Tomnahurich graveyard, Inverness (93)

The cross might have been the very first symbol man used. A line and another line crossing it – a saltire (the Scottish flag to this day); like a cross to mark a spot or to draw attention to something. The cross must have been the first stage of written communication man has developed.

A beautiful thought wandering over a graveyard: the cross – first sign and last.

Crosses come in various materials on graveyards: stone, wood, iron. The meaning remains the same, whatever the material.

Although early Christians probably used the sign of a fish to signify their faith in the beginning, the cross has become the symbol proper for Christianity . Both are not to be separated anymore.

Cille Choirill (120)

But there are different kinds of crosses.

Blair Atholl

The so-called cross pattée on the left of the two headstones, is better known as the Maltese cross of the Templers, the Iron cross of the German Empire (Eisernes Kreuz) or in fact the Bolnisi cross, a Georgian cross form that dates back to the 5th century.

Cille Choirill, Roy Bridge

The new Coptic cross is mostly used in the Orthodox church. Many Copts sport it tattooed on their right arm. Two bold lines intersecting at a right angle form the main body of the Coptic cross. At each end three points depict trinity, the altogether twelve points represent the twelve apostles.

Cille Choirill (86)

The budded cross is also known as the Apostle’s cross. Each arm ends with three buds of circular shape representing trinity. This kind of cross might be an interpretation of early Celtic crosses used by druids, the circular or round shape there representing the three basic  spheres of human existence: earth, sky and sea.

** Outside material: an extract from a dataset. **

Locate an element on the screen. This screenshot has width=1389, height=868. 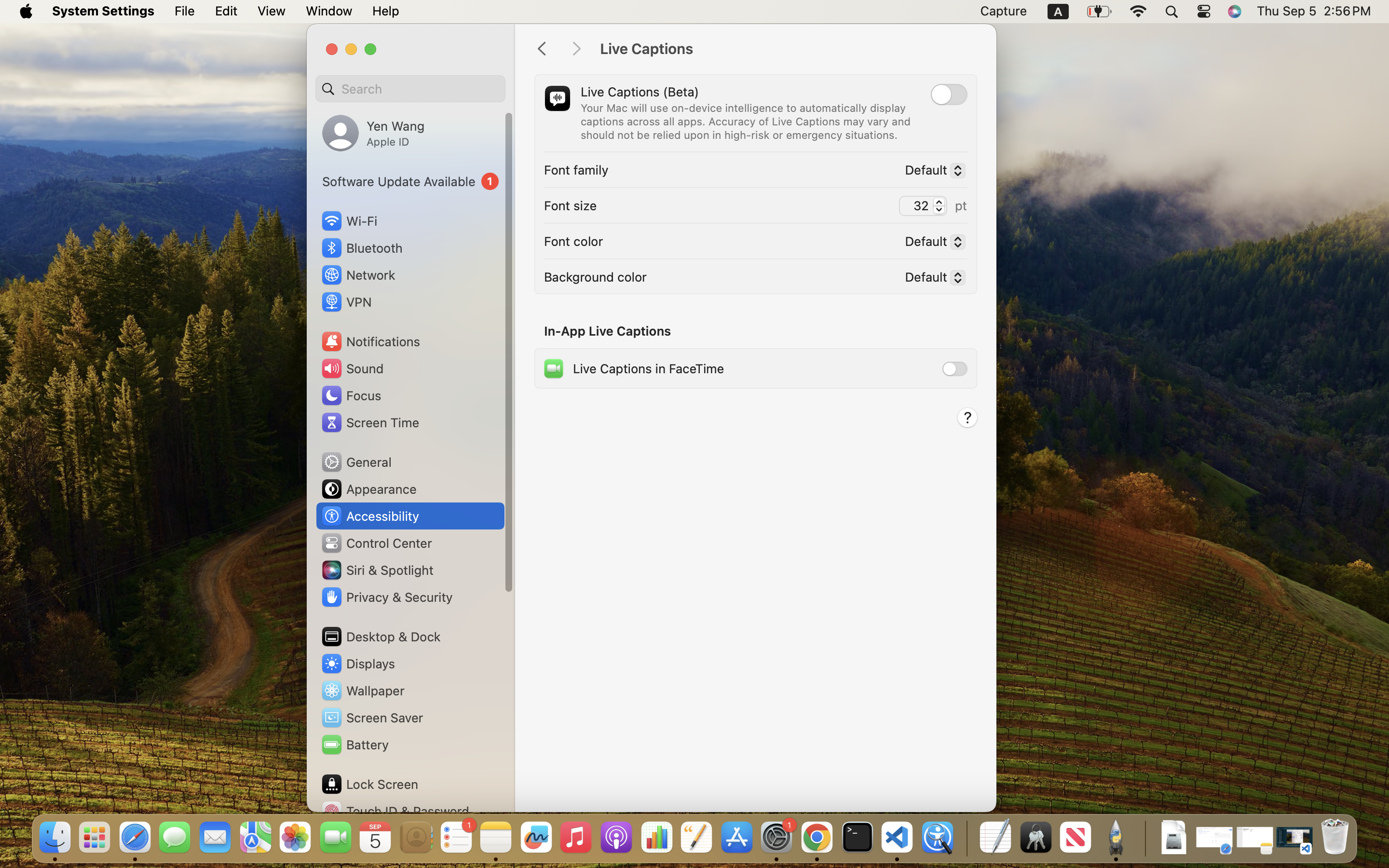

Trumpan Graveyard. Isle of Skye

The Celtic Cross is very common on Scottish graveyards. Very often a Celtic High Cross marks a grave or event of importance. A very distinct cross, found in Ireland and Scotland but hardly anywhere else, with the exception of America, where they are often used as single monuments.

Kilmonivaig Graveyard, Spean Bridge (8)

The Celtic Cross was in Scotland long before Christianity. A sign of pagan belief, later adopted into the new Christianity brought by St. Columba from Ireland to Scotland in the 6th century.

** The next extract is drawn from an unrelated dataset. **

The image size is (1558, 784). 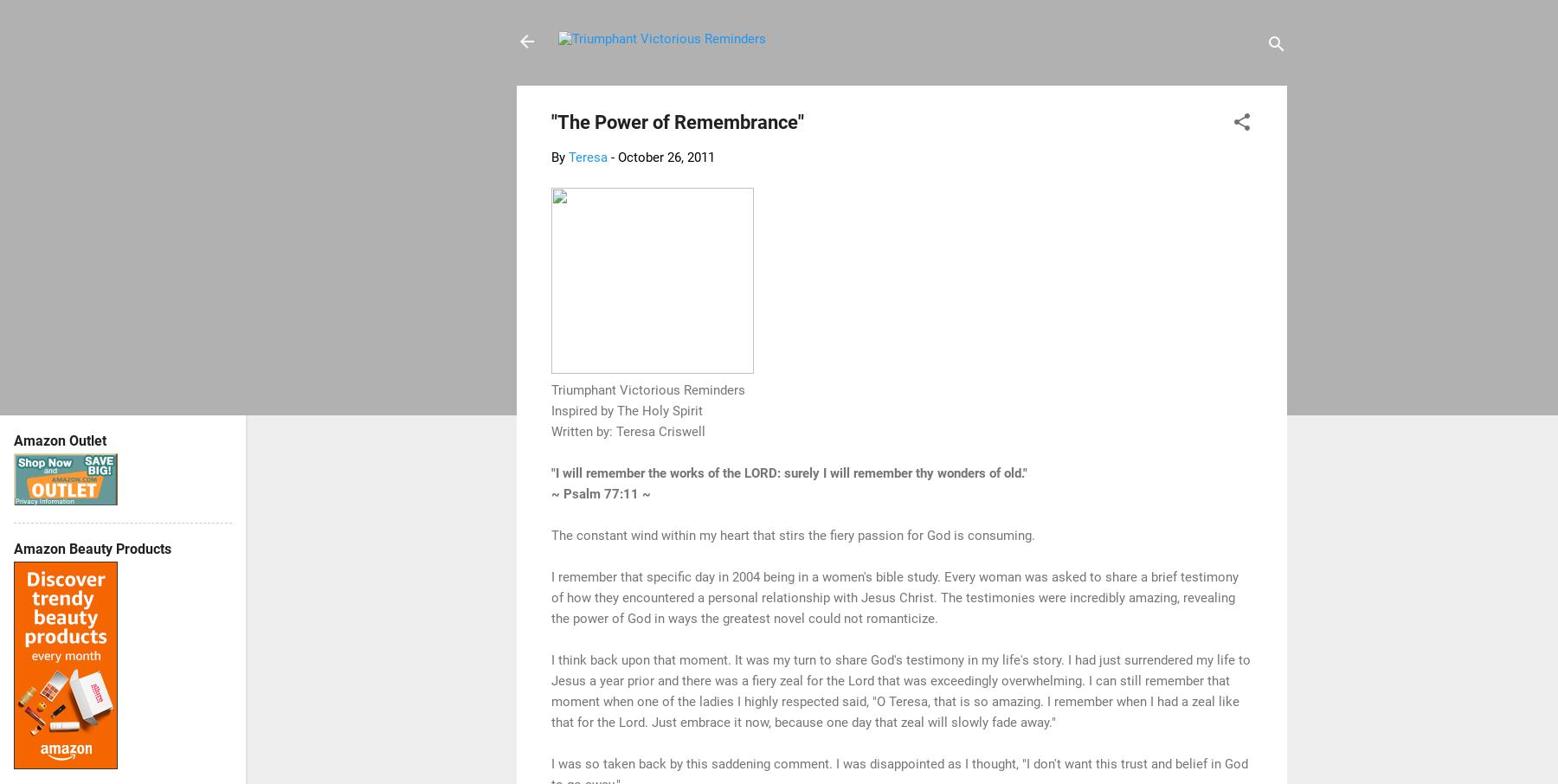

Tomnahurich graveyard, Inverness (79)

Some believe the circle surrounding the cross is a sign of eternity, a sun metaphor. Others see a pagan moon. Some believe the nimbus represents  female fertility. Women played a much stronger part in the Celtic tradition than they ever have in Christian or Muslim forms of belief.

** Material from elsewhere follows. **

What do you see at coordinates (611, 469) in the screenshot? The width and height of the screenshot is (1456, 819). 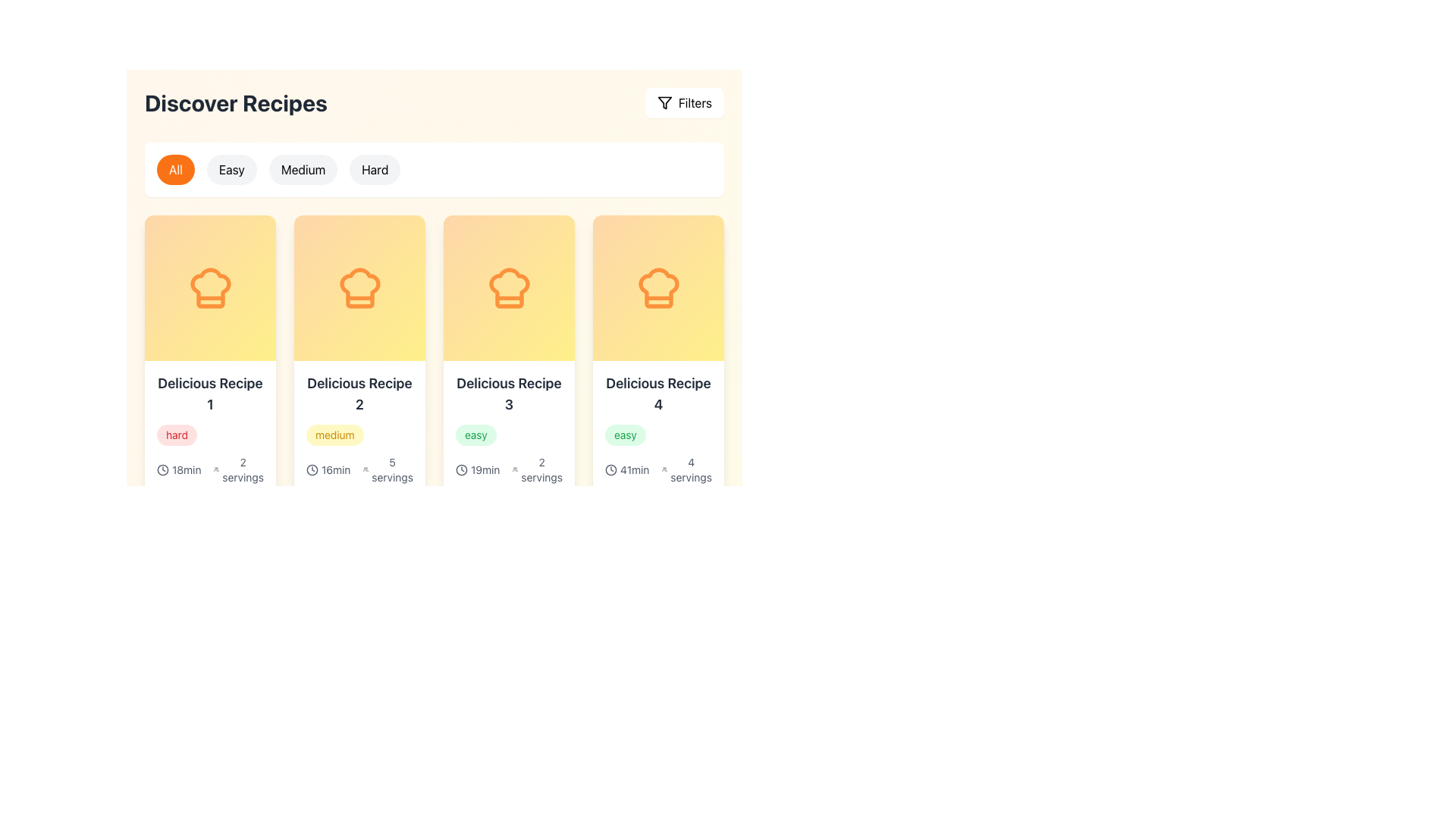 I see `the context of the SVG circle element that represents time in the clock icon for 'Delicious Recipe 4', located at the center-bottom of the card` at bounding box center [611, 469].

Cille Choirill, Roy Bridge

Whatever the round part of the Celtic Cross represents, as a whole the Celtic Cross is a mighty symbol of life, often richly decorated with interlaced lines, knots and flowers. Designs which have made it on many skins all over the world. Celtic crosses are a common in jewellery and tattoos. Neo-Pagans have adopted the design in a more fluent, more wavelike form.

celtic cross Eilean Munde

The traditional Celtic Crosses stands alone, facing sun and moon, symbolising life and continuity while light and darkness touch the graves in eternal alteration.

2 thoughts on “crosses

Add yours

  1. Hi there and thank you for sharing your wonderful knowledge here, I hope you can help me with a query I have: recently I was in Braemar and visited the cemetery, while there, I noted that there are several graves where there a crosses above the grave with a very definite and destinctive X shape. I have never seen this in other cemeteries I have visited, can you advise me if you have any knowledge of these types of grave decor? I have no idea the time period as the graves were too old to be able to read.

    1. Oh that sounds interesting! I have not been to Braemar cemetery but it is on my list. The X shape is very unusual, it is a St Andrew’s cross, the saint died on a cross like this. My associations: Scotland, martyrdom, Roman Catholic. Did you take any pictures?